Yana Toom was born in Tallinn in 1966. She went to an Estonian-language kindergarten and then to Russian-language school No. 26, where there was special emphasis on the study of the English language. In addition, she attended a music school (piano) and art school. She studied Russian philology in Tartu and researched the literary links between Aleksandr Blok and Innokenty Annensky; however, she did not graduate from the university because of the birth of her first children


After the restoration of independence of the Republic of Estonia, she left for Chelyabinsk Oblast in Russia with her husband, who was also studying in Tartu but could not get a registration of residency in Estonia. She returned in 1994 – having dreadfully missed Tallinn, and she joined the newspaper Molodyozh' Estonii as a correspondent. She worked for the newspaper for two years and then took a position in the weekly newspaper Den' Za Dnem, where she became editor-in-chief in 1999. In 2006, she transferred to the same position in the newspaper Vesti Nedeli.

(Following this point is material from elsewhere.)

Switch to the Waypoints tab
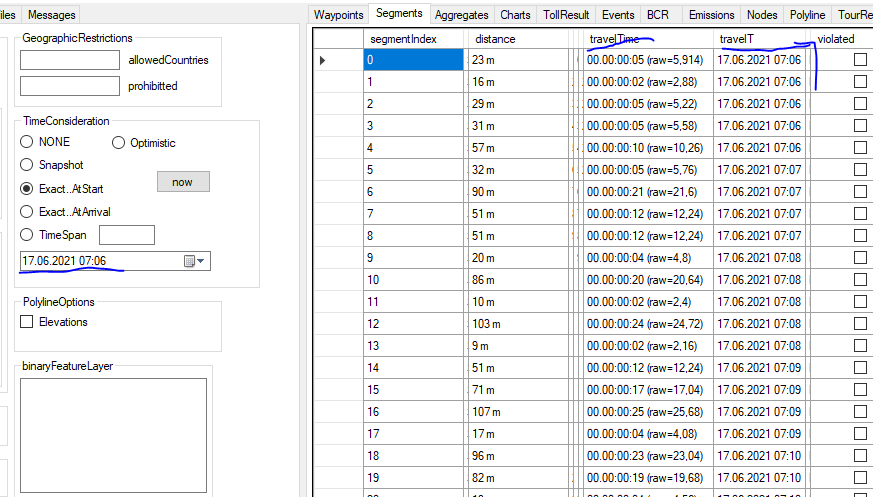This screenshot has width=873, height=497. (x=338, y=15)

Yana Toom joined Keskerakond (the Centre Party) in 2008. After leaving Vesti Nedeli, she worked as chief editor for the Tallinn newspaper Stolitsa. In 2010, she became Vice-Mayor of Tallinn for culture, education and sports; in 2011, she ran for election to the Riigikogu (Estonian Parliament) and became a Member of the Riigikogu. In 2014, she ran for election to the European Parliament and became a Member of the European Parliament (25,251 votes). Five years later, she sought re-election to the European Parliament, secured 26,990 votes and is now serving her second term in the European Parliament.

A little about my personal life

Five children, two grandchildren.

Why am I in the European Parliament?

In politics, two main topics – social matters and discrimination – have always been close to my heart. However, as a Member of the European Parliament is not only involved in what interests him or her but also in what is necessary, I, for example, have participated in the copyright battle, i.e., I have fought against European directives that are ill-conceived in my opinion. In March 2019, my office held a conference entitled, “Will the directive on copyright destroy the open internet?”

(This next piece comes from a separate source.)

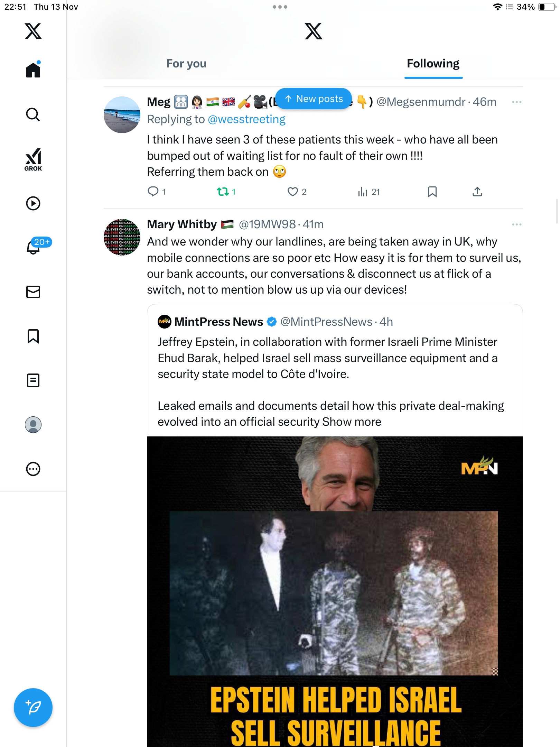The image size is (560, 747).
Task: Open notifications bell with 20+ badge
Action: click(34, 247)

Still, what’s most important I feel is the fight against discrimination, including undefined citizenship and the right of the Russian minority in Estonia to receive education in their mother tongue. And, of course, social policy, including (today) the European minimum wage and the Just Transition Fund for the green economy. These topics are sensitive, as nobody has changed the principle of subsidiarity in the European Union, which does not allow Brussels to interfere in the citizenship and social policies of Member States. This, though, does not mean that nothing can be done: for example, the EU approved the European pillar of social rights, and Ursula von der Leyen of the European Commission stubbornly holds on to her social ideas.

For many, her ideas are like a sharp knife because it means federalisation. I do not see anything awful in it. Quite the opposite: I am, personally, for European federalisation and I strongly believe that the European Union has only one path of development – federalisation. As stated in the 1957 Treaty of Rome, the founding document for the EU, we are an ever-closer union. Europe has its own values and the right to social protection, which also means a refusal to accept discrimination – this is what the EU is all about.


The above is the basis of my political creed: I am an advocate for respecting human rights, and an open and welcoming Estonia where people are defined by their political views, rather than their ethnic origin; where there is no place for discrimination and intolerance, and where it is remembered that the Declaration of Independence was meant for “all the Peoples of Estonia”.